2. The aforementioned processor, Based on the reception of coordinate information of the target area from the server, the target area on the map is determined via the coordinate information. Based on the predetermined direction and coordinate information, the server receives a direction vector indicating the movement of the robot in the target area. Based on the reception of the direction vector, the reference score is received from the server. The robot control device according to claim 1, characterized in that the target region includes a polygonal region formed based on the coordinate information.

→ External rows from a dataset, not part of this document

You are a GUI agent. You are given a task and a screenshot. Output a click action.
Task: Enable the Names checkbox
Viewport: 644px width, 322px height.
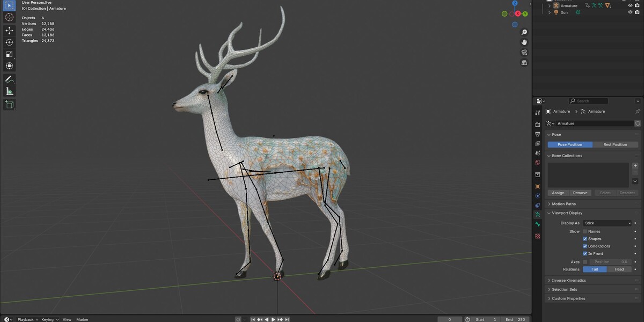(585, 231)
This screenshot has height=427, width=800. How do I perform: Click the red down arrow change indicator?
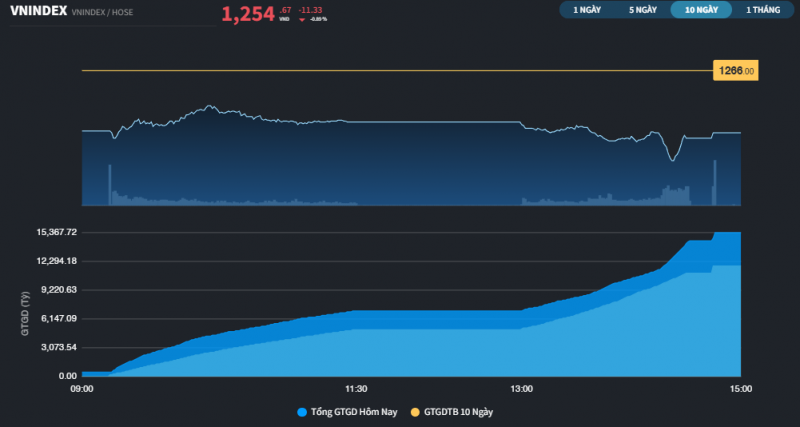[x=301, y=19]
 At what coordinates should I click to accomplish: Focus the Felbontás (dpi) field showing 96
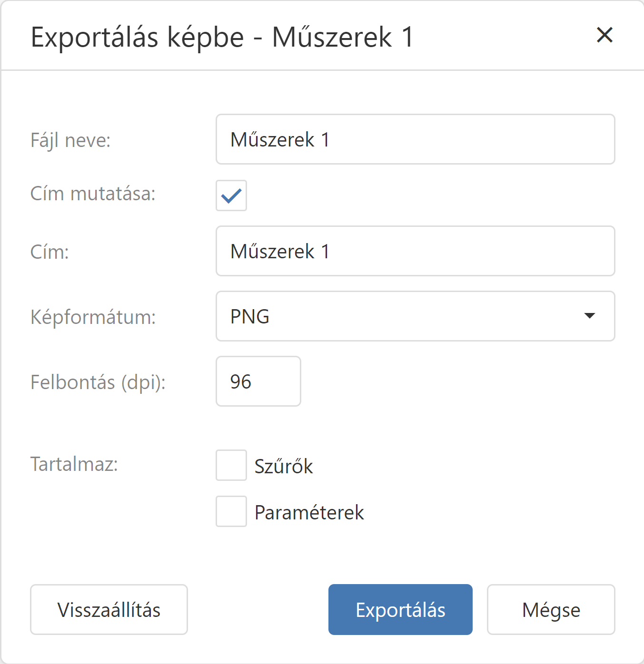click(258, 381)
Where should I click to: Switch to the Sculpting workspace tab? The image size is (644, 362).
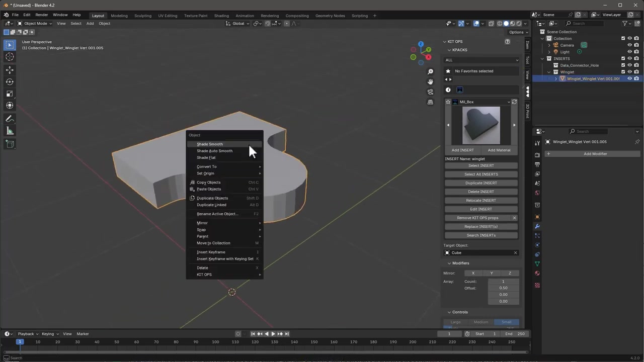142,16
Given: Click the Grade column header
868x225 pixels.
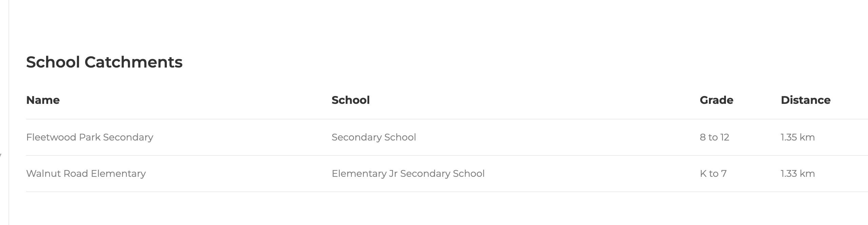Looking at the screenshot, I should [716, 100].
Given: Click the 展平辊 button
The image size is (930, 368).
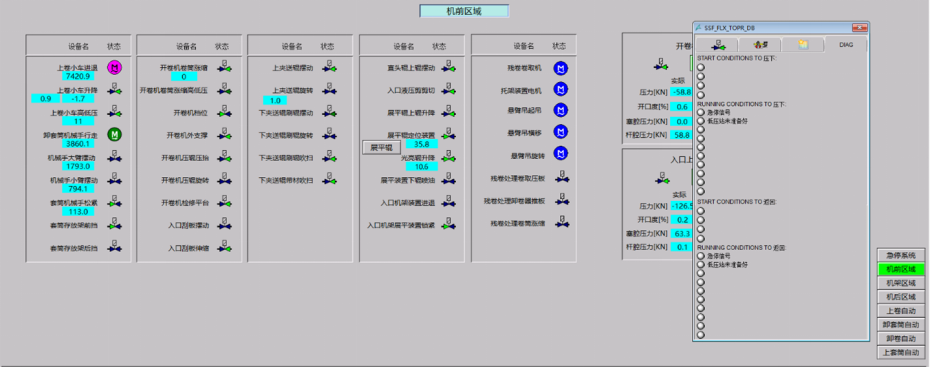Looking at the screenshot, I should 381,148.
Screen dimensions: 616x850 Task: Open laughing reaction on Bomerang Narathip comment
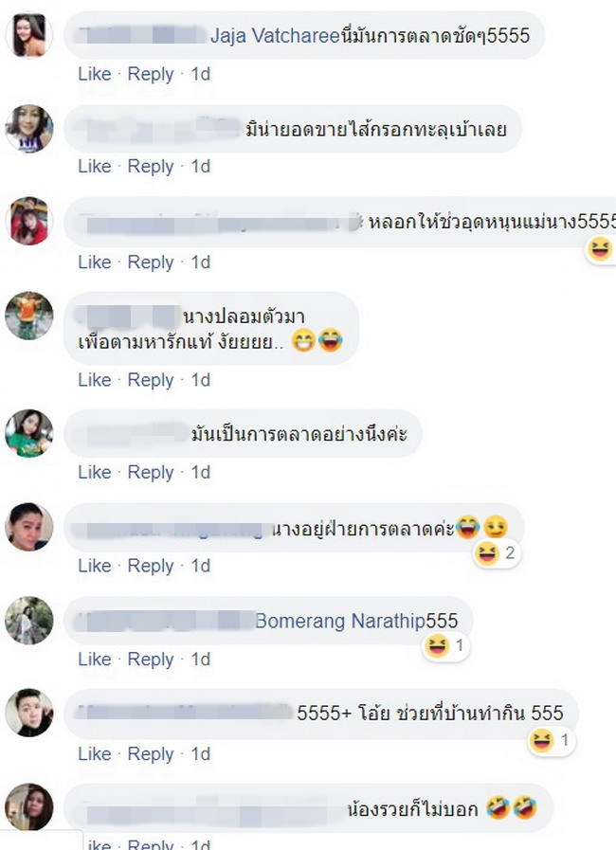(445, 645)
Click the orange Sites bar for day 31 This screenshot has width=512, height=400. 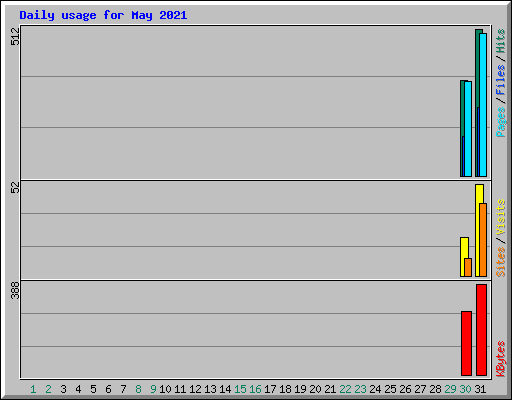point(483,240)
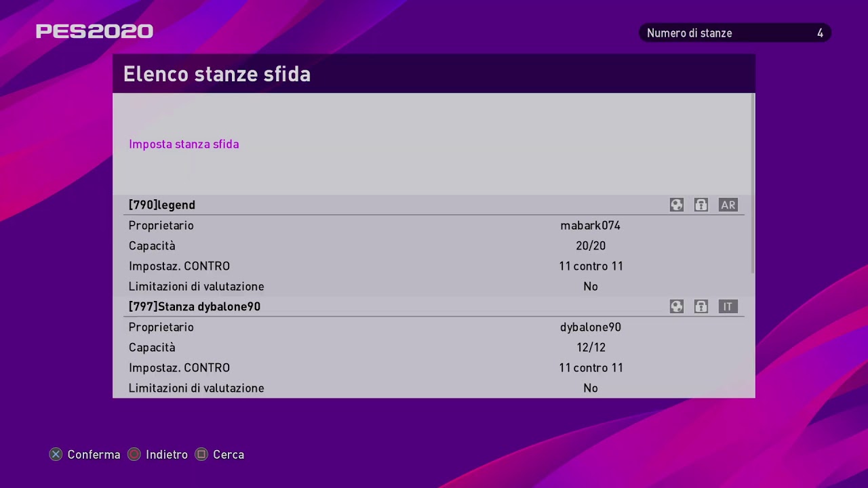
Task: Click owner name dybalone90
Action: (x=591, y=327)
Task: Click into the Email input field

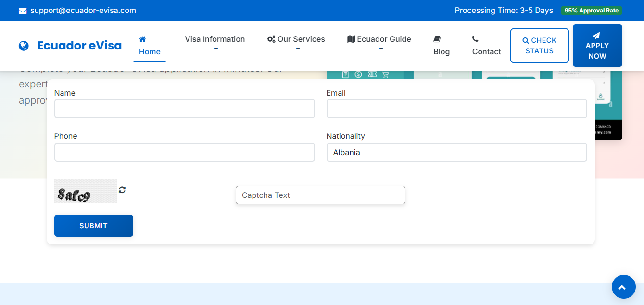Action: click(456, 109)
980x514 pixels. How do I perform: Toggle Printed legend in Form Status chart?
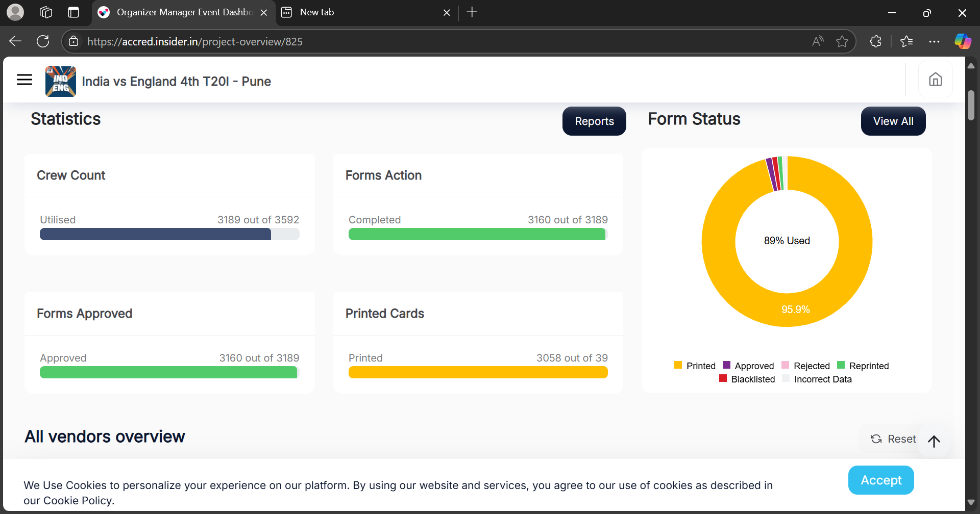(x=695, y=366)
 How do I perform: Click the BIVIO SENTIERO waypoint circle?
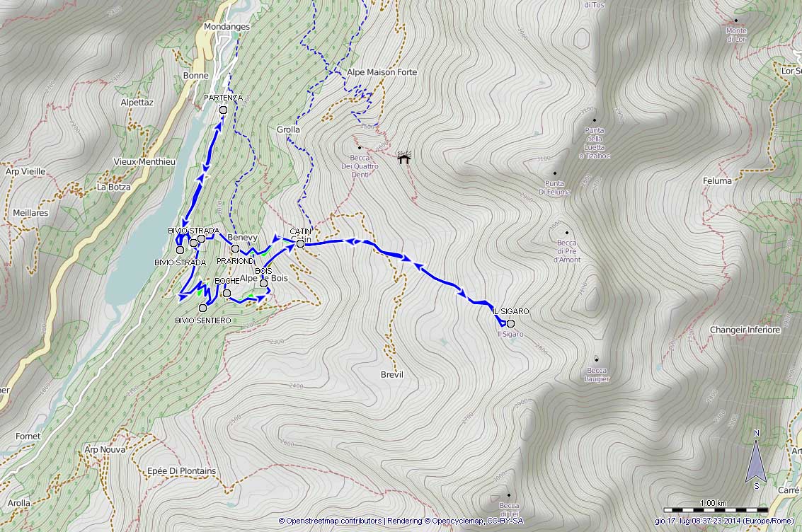(x=202, y=308)
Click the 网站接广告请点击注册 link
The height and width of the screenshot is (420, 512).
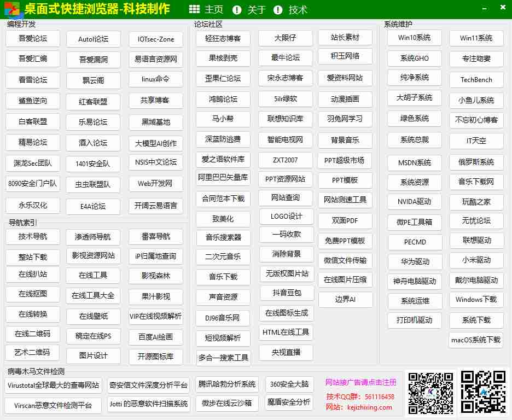pyautogui.click(x=360, y=382)
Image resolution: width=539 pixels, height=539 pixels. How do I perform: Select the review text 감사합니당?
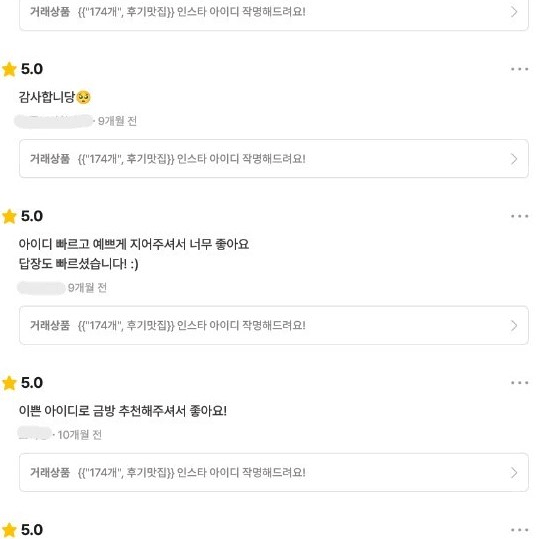(47, 97)
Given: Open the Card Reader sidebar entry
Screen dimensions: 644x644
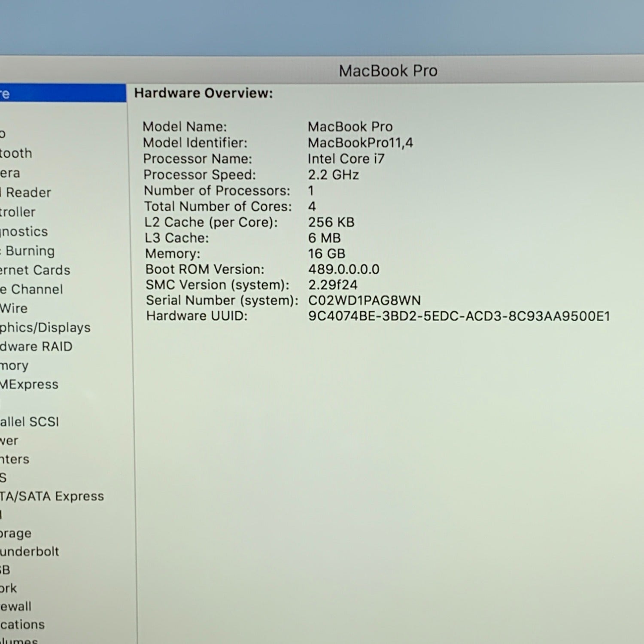Looking at the screenshot, I should 27,192.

3. The aforementioned processor, The server receives a reference speed, which is an acceptable speed for the robot in the target area, and a predetermined overall path for the robot's movement in the area of interest. The robot control device according to claim 2, characterized in that it determines a path vector predicted by the movement of the robot in the target area from the overall path.
4. The aforementioned processor, Based on the overall route and the target area, a sub-path, which is the robot's movement path within the target area, is determined. By dividing the aforementioned subpath into predetermined lengths, at least one unit path is obtained. Determine the unit vectors of each of the at least one unit paths, The robot control device according to claim 3, characterized in that the path vector is determined by summing each of the at least one unit vectors.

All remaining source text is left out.